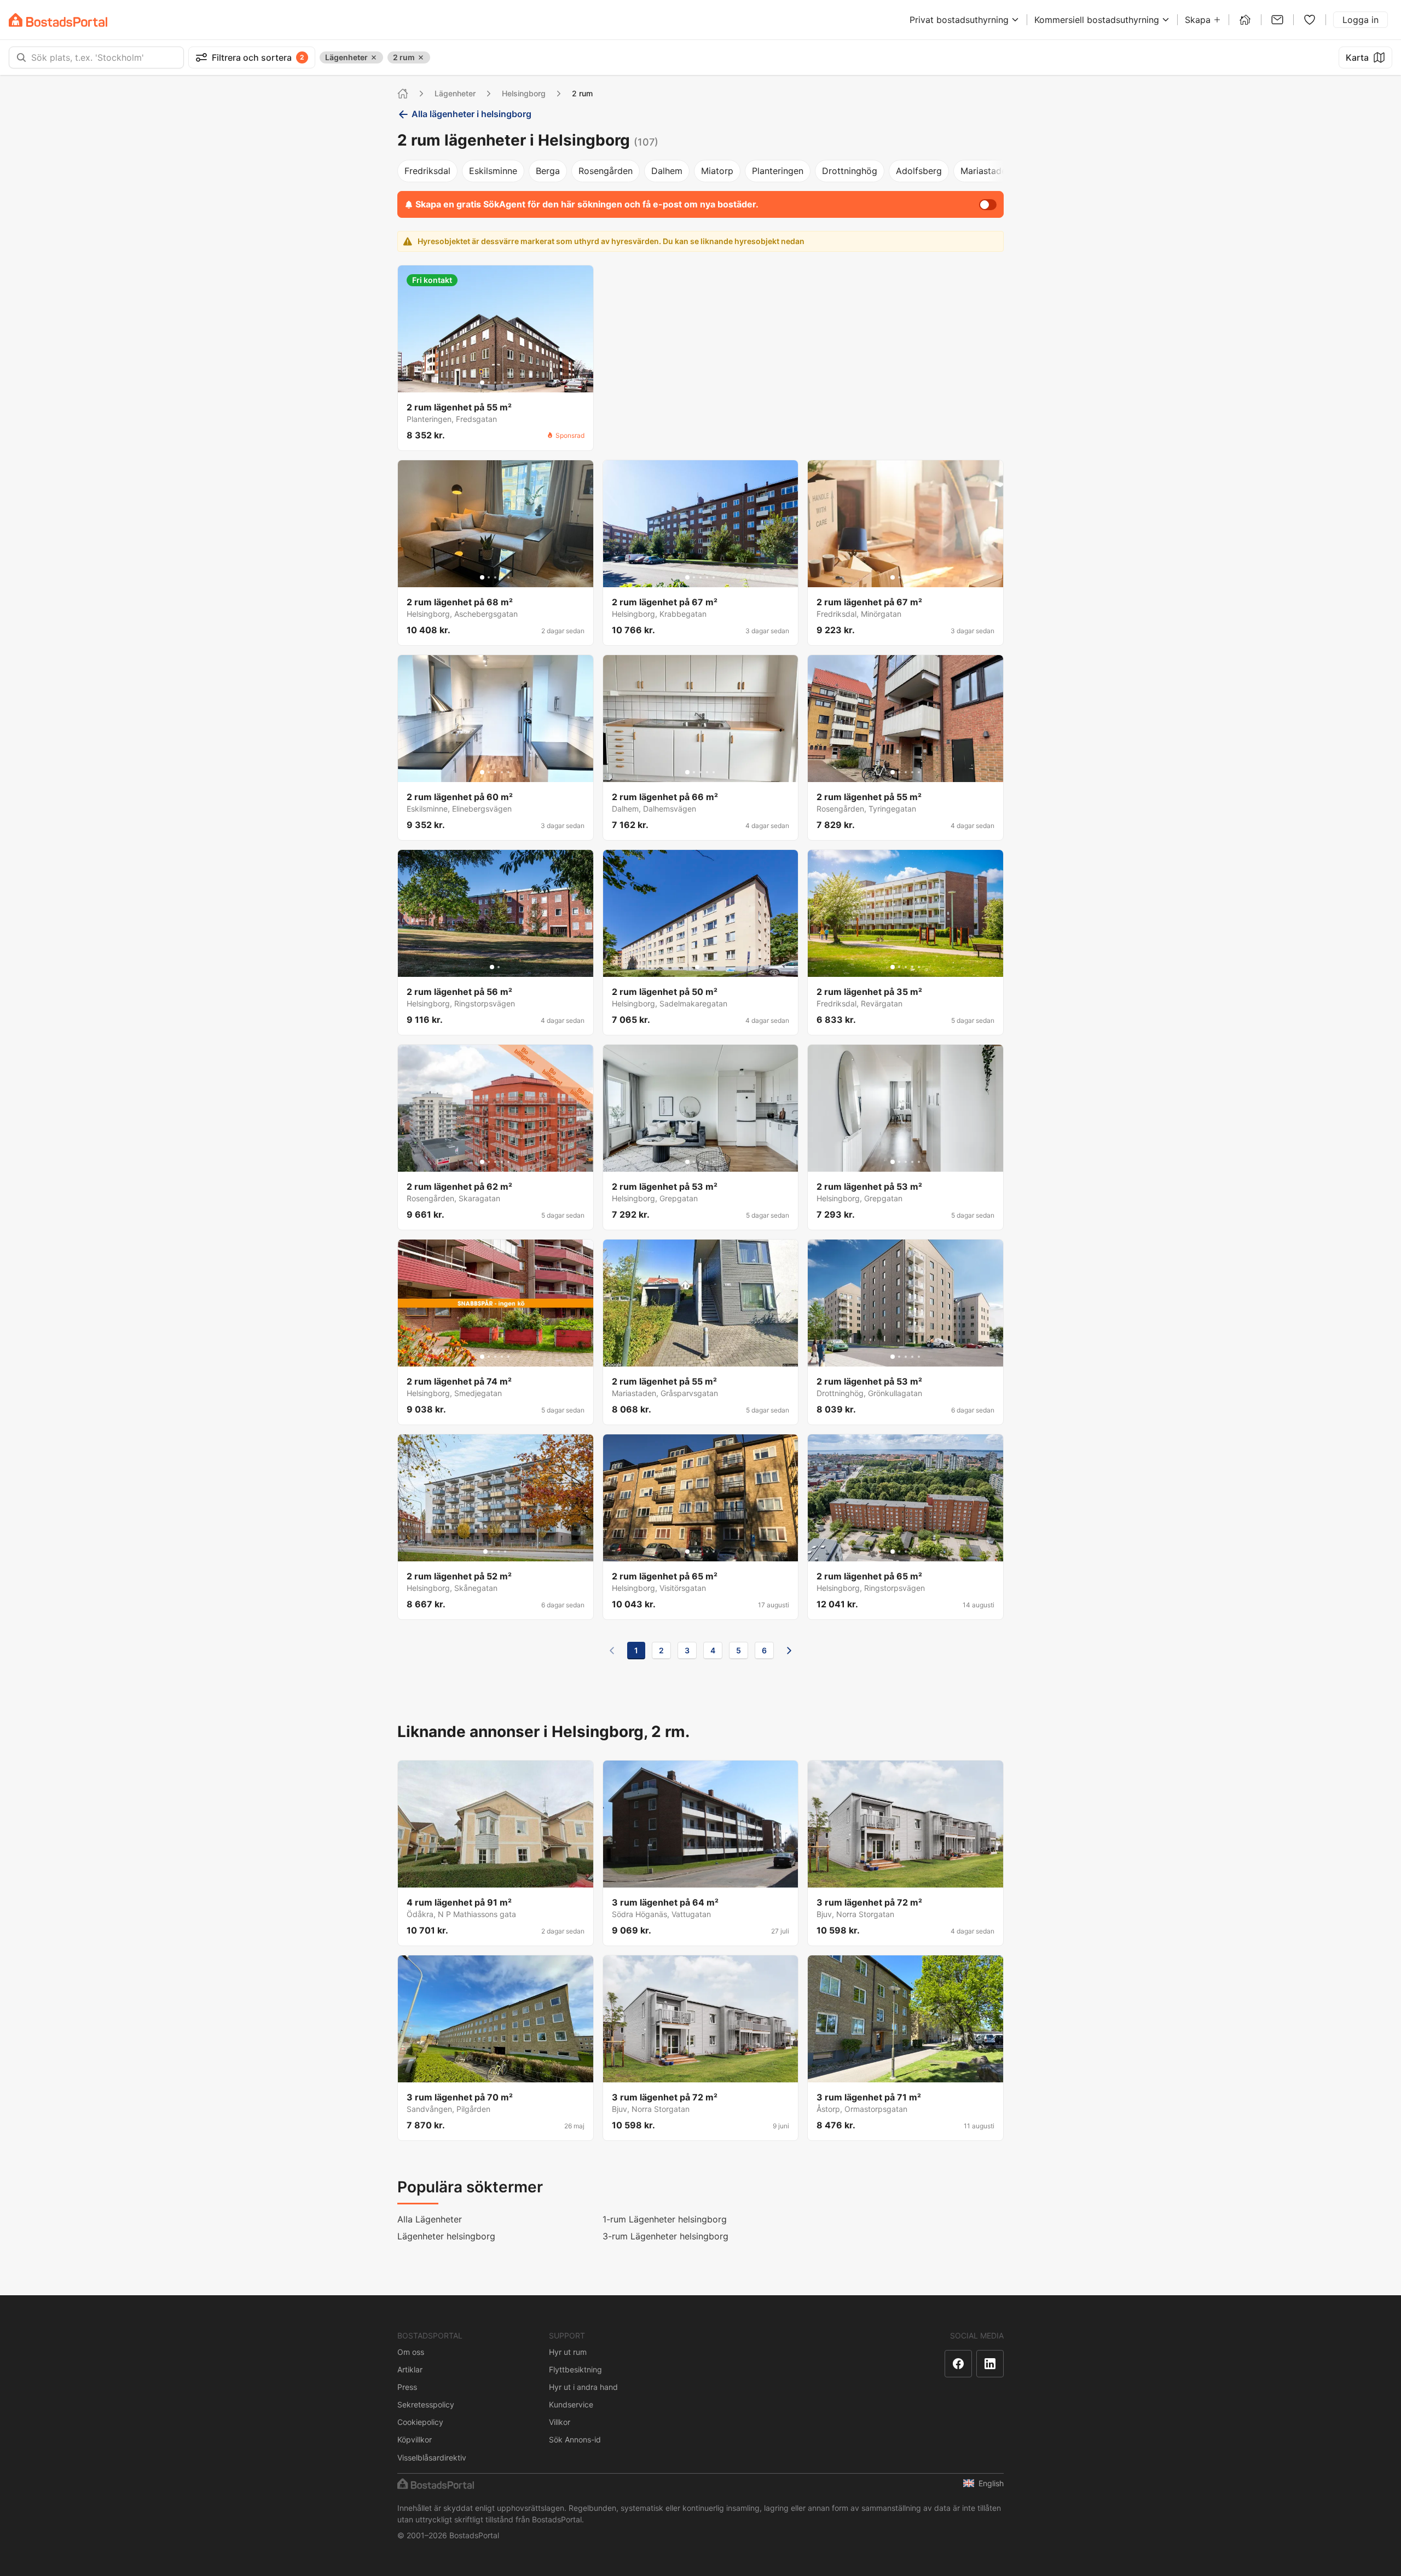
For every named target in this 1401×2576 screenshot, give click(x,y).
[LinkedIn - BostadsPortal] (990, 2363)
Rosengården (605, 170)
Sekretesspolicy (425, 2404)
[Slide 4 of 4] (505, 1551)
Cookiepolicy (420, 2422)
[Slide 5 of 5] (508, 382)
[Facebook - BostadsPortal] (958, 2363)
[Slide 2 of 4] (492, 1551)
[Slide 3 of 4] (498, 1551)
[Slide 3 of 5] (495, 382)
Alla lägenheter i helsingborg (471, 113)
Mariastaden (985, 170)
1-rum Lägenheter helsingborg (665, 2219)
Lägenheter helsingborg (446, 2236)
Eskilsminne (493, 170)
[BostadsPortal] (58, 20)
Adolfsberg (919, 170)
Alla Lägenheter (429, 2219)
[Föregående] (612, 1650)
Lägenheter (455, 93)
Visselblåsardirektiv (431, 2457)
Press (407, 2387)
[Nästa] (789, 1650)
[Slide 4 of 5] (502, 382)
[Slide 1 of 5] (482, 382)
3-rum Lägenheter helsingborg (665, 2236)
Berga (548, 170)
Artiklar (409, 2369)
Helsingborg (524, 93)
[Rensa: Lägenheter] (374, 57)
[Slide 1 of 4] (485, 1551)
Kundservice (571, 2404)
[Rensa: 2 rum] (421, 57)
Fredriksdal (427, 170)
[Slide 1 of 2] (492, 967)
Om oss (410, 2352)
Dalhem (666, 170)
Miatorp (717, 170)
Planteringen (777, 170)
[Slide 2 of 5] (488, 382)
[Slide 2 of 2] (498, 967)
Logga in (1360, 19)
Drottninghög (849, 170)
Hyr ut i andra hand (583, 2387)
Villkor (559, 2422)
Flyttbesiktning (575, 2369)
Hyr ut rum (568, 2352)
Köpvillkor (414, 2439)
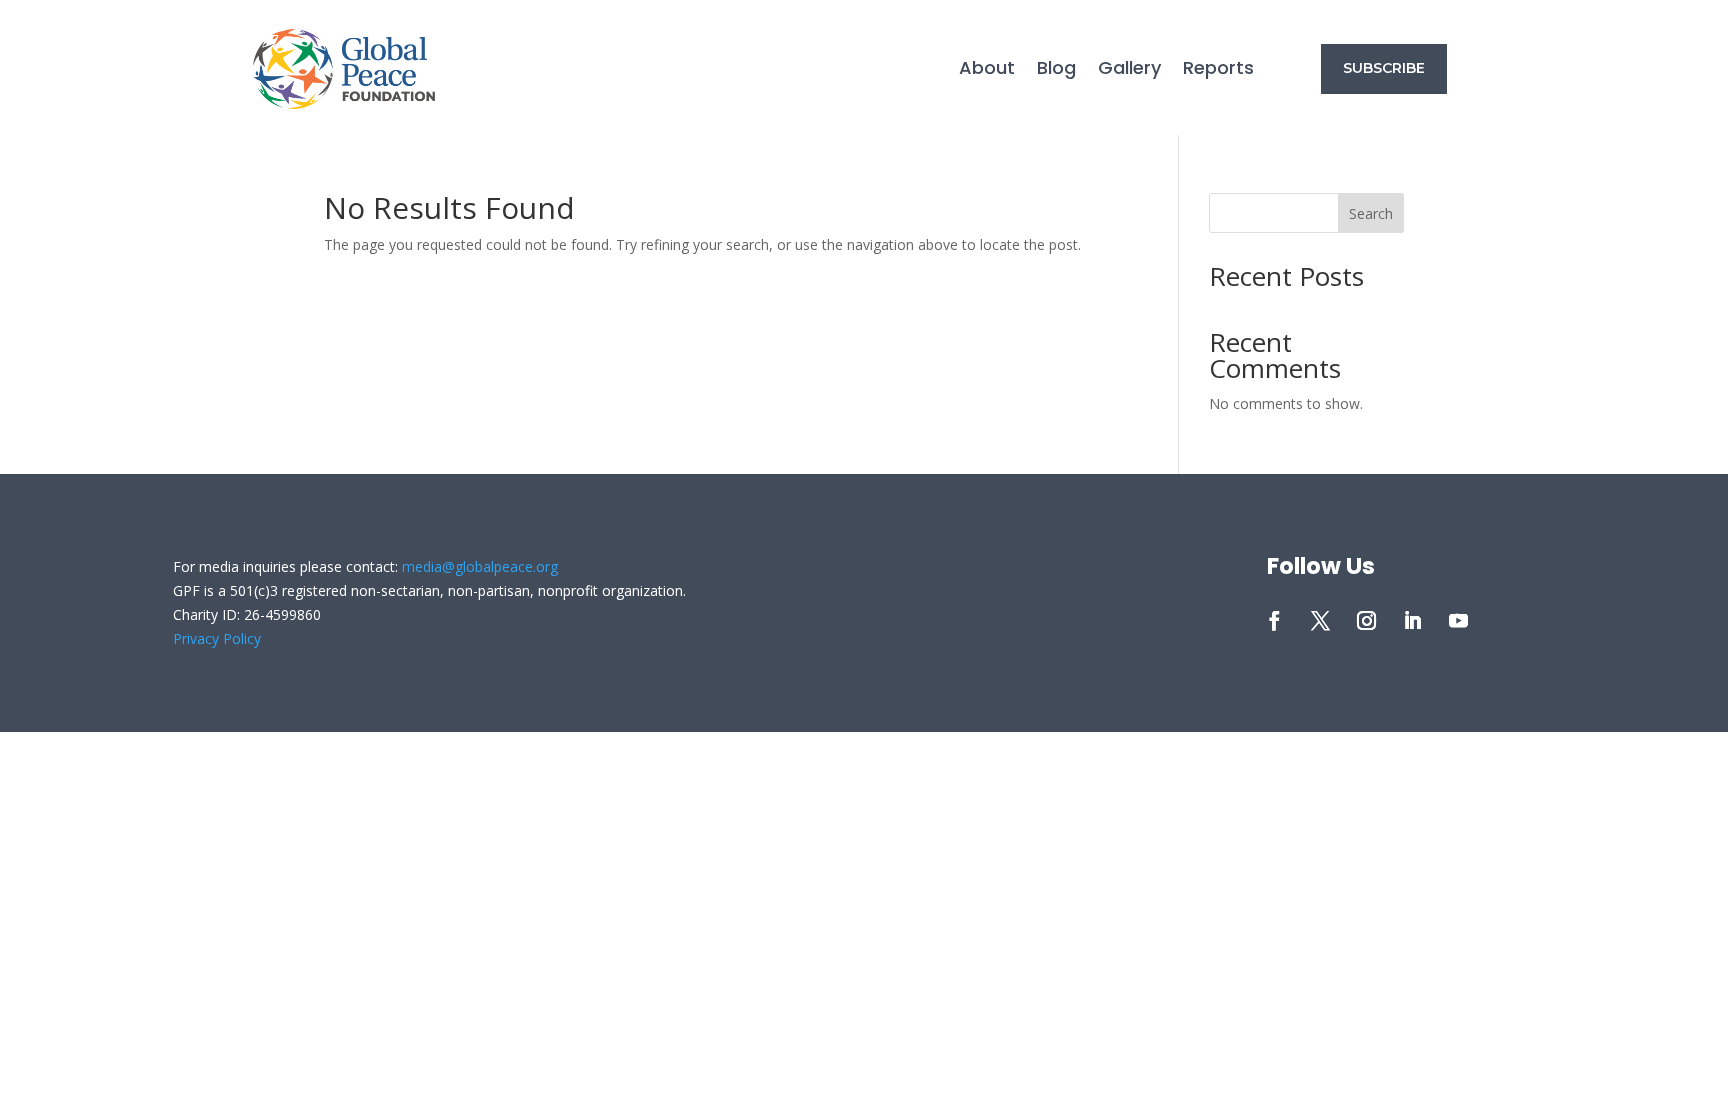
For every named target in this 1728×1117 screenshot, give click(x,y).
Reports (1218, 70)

++++++++

Your answer is an exact copy of the records above, stripped of pictures.

For every named target in this 1401×2576 screenshot, give click(x,y).
[LinkedIn - BostadsPortal] (990, 2363)
Rosengården (605, 170)
Sekretesspolicy (425, 2404)
[Slide 4 of 4] (505, 1551)
Cookiepolicy (420, 2422)
[Slide 5 of 5] (508, 382)
[Facebook - BostadsPortal] (958, 2363)
[Slide 2 of 4] (492, 1551)
[Slide 3 of 4] (498, 1551)
[Slide 3 of 5] (495, 382)
Alla lägenheter i helsingborg (471, 113)
Mariastaden (985, 170)
1-rum Lägenheter helsingborg (665, 2219)
Lägenheter helsingborg (446, 2236)
Eskilsminne (493, 170)
[BostadsPortal] (58, 20)
Adolfsberg (919, 170)
Alla Lägenheter (429, 2219)
[Föregående] (612, 1650)
Lägenheter (455, 93)
Visselblåsardirektiv (431, 2457)
Press (407, 2387)
[Nästa] (789, 1650)
[Slide 4 of 5] (502, 382)
[Slide 1 of 5] (482, 382)
3-rum Lägenheter helsingborg (665, 2236)
Berga (548, 170)
Artiklar (409, 2369)
Helsingborg (524, 93)
[Rensa: Lägenheter] (374, 57)
[Slide 1 of 4] (485, 1551)
Kundservice (571, 2404)
[Rensa: 2 rum] (421, 57)
Fredriksdal (427, 170)
[Slide 1 of 2] (492, 967)
Om oss (410, 2352)
Dalhem (666, 170)
Miatorp (717, 170)
Planteringen (777, 170)
[Slide 2 of 5] (488, 382)
[Slide 2 of 2] (498, 967)
Logga in (1360, 19)
Drottninghög (849, 170)
Hyr ut i andra hand (583, 2387)
Villkor (559, 2422)
Flyttbesiktning (575, 2369)
Hyr ut rum (568, 2352)
Köpvillkor (414, 2439)
For every named target in this 1728×1117 screenshot, give click(x,y).
Reports (1218, 70)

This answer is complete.